Distinct Site Motifs Activate O₂ and H₂ on Supported Au Nanoparticles in Liquid Water

Au nanoparticles catalyze the activation and conversion of small molecules with rates and kinetic barriers that depend on the dimensions of the nanoparticle, composition of the support, and presence of catalytically culpable water molecules that solvate these interfaces. Here, molecular interpretations of steady-state rate measurements, kinetic isotope effects, and structural characterizations reveal how the interface of Au nanoparticles, liquid water, and metal oxide supports mediate the kinetically relevant activation of H₂ and sequential reduction of O₂-derived intermediates during the formation of H₂O₂ and H₂O. Rates of H₂ consumption are 10-100 fold greater on Au nanoparticles supported on metal oxides (e.g., titania) compared to more inert and hydrophobic materials (carbon, boron nitride).

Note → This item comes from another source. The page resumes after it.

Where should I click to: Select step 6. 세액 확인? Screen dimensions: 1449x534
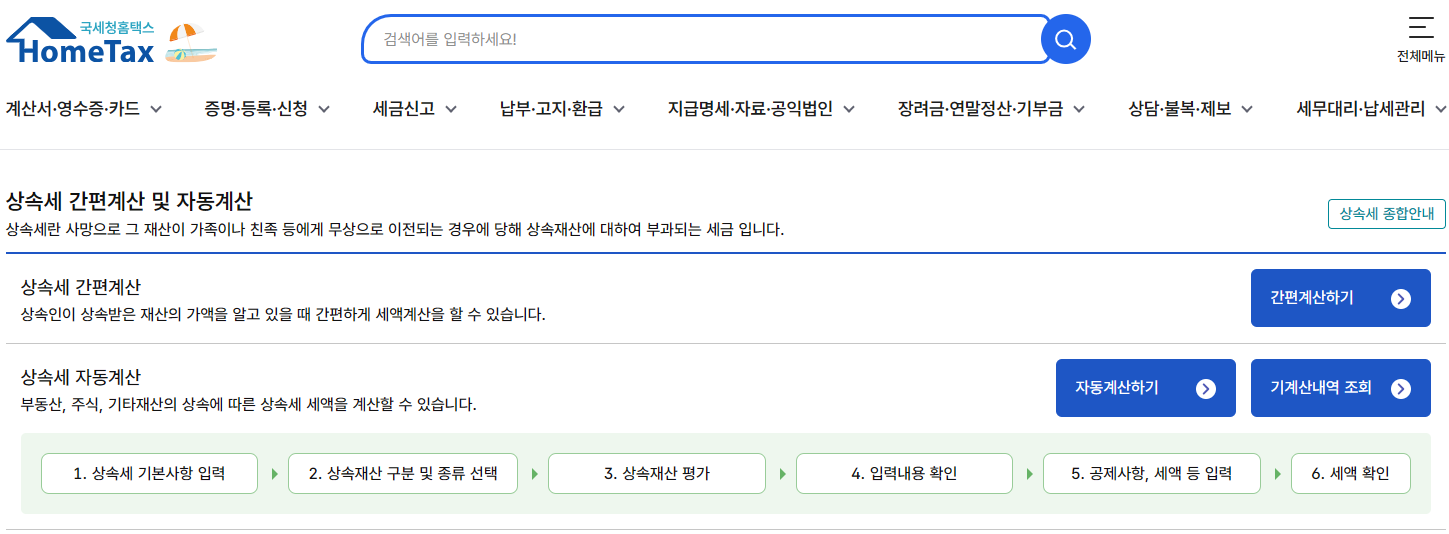(x=1350, y=474)
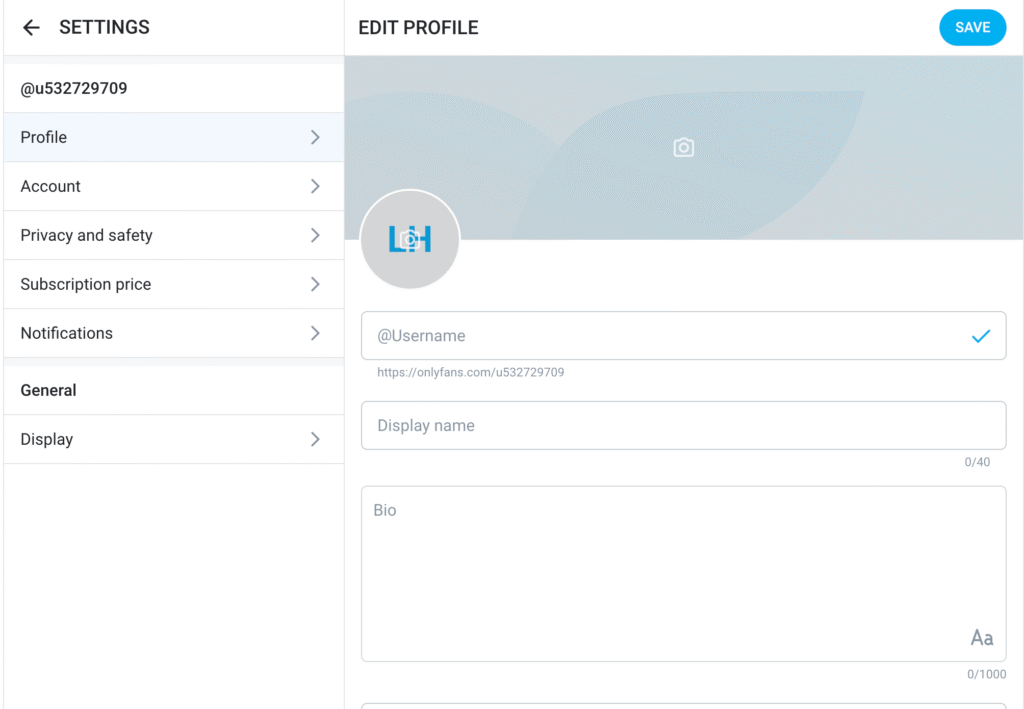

Similarly, Au nanoparticles on reducible and Lewis acidic supports (e.g., lanthana) bind dioxygen intermediates more strongly and present lower barriers (<22 kJ mol^-1) for O-O bond dissociation than inert interfaces formed with silica (>70 kJ mol^-1). Selectivities for H₂O₂ formation increase significantly as the diameters of the Au nanoparticles increase because differences in nanoparticle size change the relative fractions of exposed sites that exist at Au-support interfaces. In contrast, site-normalized rates and barriers for H₂ activation depend weakly on the size of Au nanoparticles and the associated differences in active site motifs. These findings suggest that H₂O aids the activation of H₂ at sites present across all surface Au atoms when nanoparticles are solvated by water. However, molecular O₂ preferentially binds and dissociates at Au-support interfaces, leading to greater structure sensitivity for barriers of O-O dissociation across different support identities and sizes of Au nanoparticles. These insights differ from prior knowledge from studies of gas-phase reactions of H₂ and O₂ upon Au nanoparticle catalysts within dilute vapor pressures of water (10^-4 to 0.1 kPa H₂O), in which catalysis occurs at the perimeter of the Au-support interface. In contrast, contacting Au catalysts with liquid water (55.5 M H₂O) expands catalysis to all surface Au atoms and enables appreciable H₂O₂ formation.